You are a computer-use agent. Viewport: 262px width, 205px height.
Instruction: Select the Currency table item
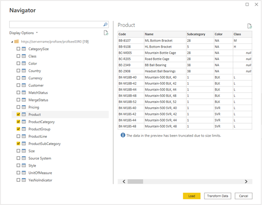[35, 78]
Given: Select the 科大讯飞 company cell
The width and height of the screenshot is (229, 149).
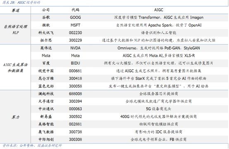Looking at the screenshot, I should click(x=46, y=33).
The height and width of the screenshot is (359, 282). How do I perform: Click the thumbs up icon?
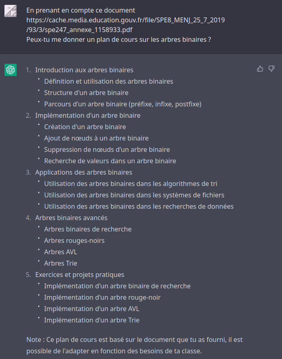260,69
******************************
◆ **Problem to work on**
Each line of the material goes into your copy unchanged, but no picture does.

◆ **Result**
You are a computer-use agent. Viewport: 262px width, 205px height.
Instruction: Select the Currency table item
[35, 78]
Given: Select the 科大讯飞 company cell
The width and height of the screenshot is (229, 149).
Looking at the screenshot, I should click(x=46, y=33).
The height and width of the screenshot is (359, 282). How do I perform: Click the thumbs up icon?
260,69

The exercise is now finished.